## Your assignment
Beginning with the line below that contains "The height and width of the screenshot is (839, 1600)." and ending with the line that contains "Switch to the", copy every line exactly. Copy nothing else.
[[ Records shown open ]]
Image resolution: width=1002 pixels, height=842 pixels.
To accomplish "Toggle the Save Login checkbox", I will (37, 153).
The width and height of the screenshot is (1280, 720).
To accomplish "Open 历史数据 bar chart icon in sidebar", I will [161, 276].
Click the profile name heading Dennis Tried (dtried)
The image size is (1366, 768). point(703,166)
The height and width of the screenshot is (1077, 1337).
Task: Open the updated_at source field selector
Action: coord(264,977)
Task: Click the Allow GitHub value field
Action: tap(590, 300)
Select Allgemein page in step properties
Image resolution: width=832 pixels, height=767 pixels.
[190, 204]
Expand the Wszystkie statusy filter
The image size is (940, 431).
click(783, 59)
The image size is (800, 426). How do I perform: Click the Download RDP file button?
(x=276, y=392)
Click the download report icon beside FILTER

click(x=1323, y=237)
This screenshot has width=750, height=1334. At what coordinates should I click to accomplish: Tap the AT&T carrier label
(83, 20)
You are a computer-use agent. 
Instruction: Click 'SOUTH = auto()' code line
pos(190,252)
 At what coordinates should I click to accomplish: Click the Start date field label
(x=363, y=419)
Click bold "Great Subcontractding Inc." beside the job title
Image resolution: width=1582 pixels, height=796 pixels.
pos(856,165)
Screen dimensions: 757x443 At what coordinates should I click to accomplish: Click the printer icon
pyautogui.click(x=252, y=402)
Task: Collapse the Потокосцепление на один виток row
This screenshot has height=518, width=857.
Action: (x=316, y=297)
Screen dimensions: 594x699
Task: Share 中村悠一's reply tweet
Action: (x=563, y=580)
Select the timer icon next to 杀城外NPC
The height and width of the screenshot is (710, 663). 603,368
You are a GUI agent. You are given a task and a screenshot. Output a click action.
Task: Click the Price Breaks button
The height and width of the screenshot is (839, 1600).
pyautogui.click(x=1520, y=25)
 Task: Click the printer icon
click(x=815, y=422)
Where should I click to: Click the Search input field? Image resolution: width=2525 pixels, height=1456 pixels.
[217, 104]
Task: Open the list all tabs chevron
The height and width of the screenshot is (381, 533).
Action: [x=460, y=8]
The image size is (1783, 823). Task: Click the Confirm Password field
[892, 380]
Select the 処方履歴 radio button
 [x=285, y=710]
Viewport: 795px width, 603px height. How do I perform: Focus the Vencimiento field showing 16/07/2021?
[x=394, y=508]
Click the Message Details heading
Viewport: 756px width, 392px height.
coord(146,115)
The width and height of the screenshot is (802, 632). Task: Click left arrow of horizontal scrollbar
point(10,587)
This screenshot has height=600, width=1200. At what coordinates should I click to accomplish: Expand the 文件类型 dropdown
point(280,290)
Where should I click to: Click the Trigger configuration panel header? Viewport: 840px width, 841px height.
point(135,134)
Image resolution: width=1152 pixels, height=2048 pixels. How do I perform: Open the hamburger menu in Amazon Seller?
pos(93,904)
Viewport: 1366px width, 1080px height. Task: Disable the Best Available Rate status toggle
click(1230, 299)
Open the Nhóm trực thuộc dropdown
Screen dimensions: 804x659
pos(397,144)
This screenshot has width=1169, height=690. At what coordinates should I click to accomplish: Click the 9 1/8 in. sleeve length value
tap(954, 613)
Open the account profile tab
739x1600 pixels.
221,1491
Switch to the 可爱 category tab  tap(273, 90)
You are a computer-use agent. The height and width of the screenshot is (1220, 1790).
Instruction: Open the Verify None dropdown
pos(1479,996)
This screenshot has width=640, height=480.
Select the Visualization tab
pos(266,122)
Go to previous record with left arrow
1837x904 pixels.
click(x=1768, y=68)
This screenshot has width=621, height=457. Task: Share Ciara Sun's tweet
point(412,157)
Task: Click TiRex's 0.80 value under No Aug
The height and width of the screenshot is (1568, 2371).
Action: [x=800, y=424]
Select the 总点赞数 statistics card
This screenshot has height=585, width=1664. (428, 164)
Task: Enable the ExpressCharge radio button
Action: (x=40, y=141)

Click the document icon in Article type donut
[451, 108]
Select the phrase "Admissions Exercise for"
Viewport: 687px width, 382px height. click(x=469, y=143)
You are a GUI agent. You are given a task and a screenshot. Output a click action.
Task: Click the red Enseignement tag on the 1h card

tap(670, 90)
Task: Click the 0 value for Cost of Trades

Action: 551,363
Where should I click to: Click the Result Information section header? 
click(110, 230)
[[ Records shown closed ]]
## Finished task
The height and width of the screenshot is (839, 1600).
pyautogui.click(x=1520, y=25)
 Task: Click the printer icon
click(x=815, y=422)
Where should I click to: Click the Search input field? Image resolution: width=2525 pixels, height=1456 pixels.
[217, 104]
Task: Open the list all tabs chevron
The height and width of the screenshot is (381, 533).
Action: [x=460, y=8]
The image size is (1783, 823). Task: Click the Confirm Password field
[892, 380]
Select the 処方履歴 radio button
 [x=285, y=710]
Viewport: 795px width, 603px height. How do I perform: Focus the Vencimiento field showing 16/07/2021?
[x=394, y=508]
Click the Message Details heading
Viewport: 756px width, 392px height.
coord(146,115)
The width and height of the screenshot is (802, 632). Task: Click left arrow of horizontal scrollbar
point(10,587)
This screenshot has height=600, width=1200. At what coordinates should I click to accomplish: Expand the 文件类型 dropdown
point(280,290)
Where should I click to: Click the Trigger configuration panel header? Viewport: 840px width, 841px height.
point(135,134)
Image resolution: width=1152 pixels, height=2048 pixels. How do I perform: Open the hamburger menu in Amazon Seller?
pos(93,904)
Viewport: 1366px width, 1080px height. Task: Disable the Best Available Rate status toggle
click(1230, 299)
Open the Nhóm trực thuộc dropdown
Screen dimensions: 804x659
pos(397,144)
This screenshot has width=1169, height=690. At what coordinates should I click to accomplish: Click the 9 1/8 in. sleeve length value
tap(954, 613)
Open the account profile tab
739x1600 pixels.
221,1491
Switch to the 可爱 category tab  tap(273, 90)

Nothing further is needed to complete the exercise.